━━━ Exercise data
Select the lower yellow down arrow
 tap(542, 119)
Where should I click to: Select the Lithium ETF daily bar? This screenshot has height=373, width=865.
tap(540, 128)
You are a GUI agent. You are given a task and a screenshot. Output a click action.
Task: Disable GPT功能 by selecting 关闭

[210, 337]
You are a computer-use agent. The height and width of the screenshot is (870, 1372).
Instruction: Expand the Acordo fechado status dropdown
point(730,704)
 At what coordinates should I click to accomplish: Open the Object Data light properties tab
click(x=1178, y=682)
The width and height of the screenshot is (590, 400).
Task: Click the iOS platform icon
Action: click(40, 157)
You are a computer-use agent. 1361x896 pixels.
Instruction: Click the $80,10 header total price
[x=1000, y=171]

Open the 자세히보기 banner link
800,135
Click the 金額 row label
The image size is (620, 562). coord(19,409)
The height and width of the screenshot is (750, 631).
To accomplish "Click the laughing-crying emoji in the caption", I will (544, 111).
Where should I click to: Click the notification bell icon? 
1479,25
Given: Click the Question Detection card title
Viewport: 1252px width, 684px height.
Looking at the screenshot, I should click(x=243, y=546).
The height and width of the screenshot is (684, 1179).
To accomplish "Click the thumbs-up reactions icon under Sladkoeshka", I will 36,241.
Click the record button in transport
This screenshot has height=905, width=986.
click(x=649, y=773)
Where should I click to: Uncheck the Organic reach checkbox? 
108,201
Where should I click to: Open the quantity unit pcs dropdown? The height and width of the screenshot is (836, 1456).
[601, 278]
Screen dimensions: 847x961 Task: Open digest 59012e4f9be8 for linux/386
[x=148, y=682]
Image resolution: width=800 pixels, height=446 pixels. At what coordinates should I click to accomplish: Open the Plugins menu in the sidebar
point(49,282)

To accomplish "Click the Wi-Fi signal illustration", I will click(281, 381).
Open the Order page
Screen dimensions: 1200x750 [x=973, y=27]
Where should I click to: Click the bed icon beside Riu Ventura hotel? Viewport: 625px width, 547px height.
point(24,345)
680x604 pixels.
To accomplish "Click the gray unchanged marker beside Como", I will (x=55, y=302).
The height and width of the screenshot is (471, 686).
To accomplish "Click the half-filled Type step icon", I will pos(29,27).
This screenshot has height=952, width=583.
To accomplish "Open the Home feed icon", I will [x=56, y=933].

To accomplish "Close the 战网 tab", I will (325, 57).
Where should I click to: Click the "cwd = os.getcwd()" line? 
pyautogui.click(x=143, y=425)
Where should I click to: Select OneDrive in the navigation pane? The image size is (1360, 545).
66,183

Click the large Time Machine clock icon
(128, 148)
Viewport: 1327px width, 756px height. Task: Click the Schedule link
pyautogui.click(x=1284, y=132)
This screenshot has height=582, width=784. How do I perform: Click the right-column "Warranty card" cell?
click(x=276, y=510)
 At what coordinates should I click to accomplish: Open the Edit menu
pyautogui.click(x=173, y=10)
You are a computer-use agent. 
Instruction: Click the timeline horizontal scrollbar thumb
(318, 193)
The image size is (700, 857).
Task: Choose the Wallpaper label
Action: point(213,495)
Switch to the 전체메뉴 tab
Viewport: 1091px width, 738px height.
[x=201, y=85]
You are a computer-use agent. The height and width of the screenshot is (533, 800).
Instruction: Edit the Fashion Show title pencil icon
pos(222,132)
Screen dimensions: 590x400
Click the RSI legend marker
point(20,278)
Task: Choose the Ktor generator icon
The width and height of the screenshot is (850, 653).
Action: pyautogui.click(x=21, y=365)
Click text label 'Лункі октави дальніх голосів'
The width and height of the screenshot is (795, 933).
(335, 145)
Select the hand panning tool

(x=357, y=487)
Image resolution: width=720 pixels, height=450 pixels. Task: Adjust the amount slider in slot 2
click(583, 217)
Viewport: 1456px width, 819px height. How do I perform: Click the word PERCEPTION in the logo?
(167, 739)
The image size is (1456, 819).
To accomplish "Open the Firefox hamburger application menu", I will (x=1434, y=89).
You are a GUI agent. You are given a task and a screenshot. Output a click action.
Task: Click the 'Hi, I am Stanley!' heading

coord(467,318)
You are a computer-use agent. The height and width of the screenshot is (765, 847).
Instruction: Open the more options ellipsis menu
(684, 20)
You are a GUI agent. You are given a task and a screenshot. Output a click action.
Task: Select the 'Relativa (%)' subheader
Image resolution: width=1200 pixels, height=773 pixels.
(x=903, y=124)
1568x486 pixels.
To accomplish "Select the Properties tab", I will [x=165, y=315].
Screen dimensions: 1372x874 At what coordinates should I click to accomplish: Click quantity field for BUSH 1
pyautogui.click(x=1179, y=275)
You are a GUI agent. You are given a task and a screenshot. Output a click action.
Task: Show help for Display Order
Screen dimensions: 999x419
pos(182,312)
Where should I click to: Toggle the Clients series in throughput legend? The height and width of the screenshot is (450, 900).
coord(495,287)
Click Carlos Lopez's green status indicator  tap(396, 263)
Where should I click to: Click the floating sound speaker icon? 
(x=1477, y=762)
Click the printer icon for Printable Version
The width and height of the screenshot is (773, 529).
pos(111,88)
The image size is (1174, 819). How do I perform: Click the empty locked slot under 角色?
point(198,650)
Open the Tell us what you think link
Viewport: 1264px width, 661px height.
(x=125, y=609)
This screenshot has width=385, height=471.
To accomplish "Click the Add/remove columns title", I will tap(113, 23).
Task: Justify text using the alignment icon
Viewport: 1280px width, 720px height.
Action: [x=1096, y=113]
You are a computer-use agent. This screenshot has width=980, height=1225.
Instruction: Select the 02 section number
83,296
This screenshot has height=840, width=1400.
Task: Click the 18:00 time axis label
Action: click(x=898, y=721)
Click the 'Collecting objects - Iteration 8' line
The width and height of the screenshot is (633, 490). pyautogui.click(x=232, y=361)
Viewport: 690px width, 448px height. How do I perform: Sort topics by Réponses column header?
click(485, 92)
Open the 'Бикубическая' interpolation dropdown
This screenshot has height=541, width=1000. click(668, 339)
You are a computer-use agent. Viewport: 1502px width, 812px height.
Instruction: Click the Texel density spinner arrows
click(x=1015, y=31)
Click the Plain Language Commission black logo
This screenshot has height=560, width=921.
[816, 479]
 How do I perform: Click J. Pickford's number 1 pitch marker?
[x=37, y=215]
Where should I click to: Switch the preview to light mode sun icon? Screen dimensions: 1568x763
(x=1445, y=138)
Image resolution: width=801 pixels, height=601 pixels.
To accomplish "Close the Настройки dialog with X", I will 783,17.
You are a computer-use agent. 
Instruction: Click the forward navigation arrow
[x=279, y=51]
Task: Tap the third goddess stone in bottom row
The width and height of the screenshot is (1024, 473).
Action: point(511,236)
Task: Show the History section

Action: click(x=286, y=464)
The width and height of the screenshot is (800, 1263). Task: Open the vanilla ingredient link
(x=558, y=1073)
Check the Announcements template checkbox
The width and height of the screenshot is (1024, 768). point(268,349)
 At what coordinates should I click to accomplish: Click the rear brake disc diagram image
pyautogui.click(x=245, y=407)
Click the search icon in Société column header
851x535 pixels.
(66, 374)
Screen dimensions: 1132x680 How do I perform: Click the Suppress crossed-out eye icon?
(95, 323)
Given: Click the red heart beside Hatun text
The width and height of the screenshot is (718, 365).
━━━━━━
- **What this task involves**
Could you retype exactly the lines above, starting at the line that contains "Click the RSI legend marker" and ending at the line that contains "This screenshot has width=385, height=471.", and nothing more?

- **Output of the exercise**
Click the RSI legend marker
point(20,278)
Task: Choose the Ktor generator icon
The width and height of the screenshot is (850, 653).
Action: pyautogui.click(x=21, y=365)
Click text label 'Лункі октави дальніх голосів'
The width and height of the screenshot is (795, 933).
(335, 145)
Select the hand panning tool

(x=357, y=487)
Image resolution: width=720 pixels, height=450 pixels. Task: Adjust the amount slider in slot 2
click(583, 217)
Viewport: 1456px width, 819px height. How do I perform: Click the word PERCEPTION in the logo?
(167, 739)
The image size is (1456, 819).
To accomplish "Open the Firefox hamburger application menu", I will (x=1434, y=89).
You are a GUI agent. You are given a task and a screenshot. Output a click action.
Task: Click the 'Hi, I am Stanley!' heading

coord(467,318)
You are a computer-use agent. The height and width of the screenshot is (765, 847).
Instruction: Open the more options ellipsis menu
(684, 20)
You are a GUI agent. You are given a task and a screenshot. Output a click action.
Task: Select the 'Relativa (%)' subheader
Image resolution: width=1200 pixels, height=773 pixels.
(x=903, y=124)
1568x486 pixels.
To accomplish "Select the Properties tab", I will [x=165, y=315].
Screen dimensions: 1372x874 At what coordinates should I click to accomplish: Click quantity field for BUSH 1
pyautogui.click(x=1179, y=275)
You are a GUI agent. You are given a task and a screenshot. Output a click action.
Task: Show help for Display Order
Screen dimensions: 999x419
pos(182,312)
Where should I click to: Toggle the Clients series in throughput legend? The height and width of the screenshot is (450, 900).
coord(495,287)
Click Carlos Lopez's green status indicator  tap(396, 263)
Where should I click to: Click the floating sound speaker icon? 
(x=1477, y=762)
Click the printer icon for Printable Version
The width and height of the screenshot is (773, 529).
pos(111,88)
The image size is (1174, 819). How do I perform: Click the empty locked slot under 角色?
point(198,650)
Open the Tell us what you think link
Viewport: 1264px width, 661px height.
(x=125, y=609)
This screenshot has width=385, height=471.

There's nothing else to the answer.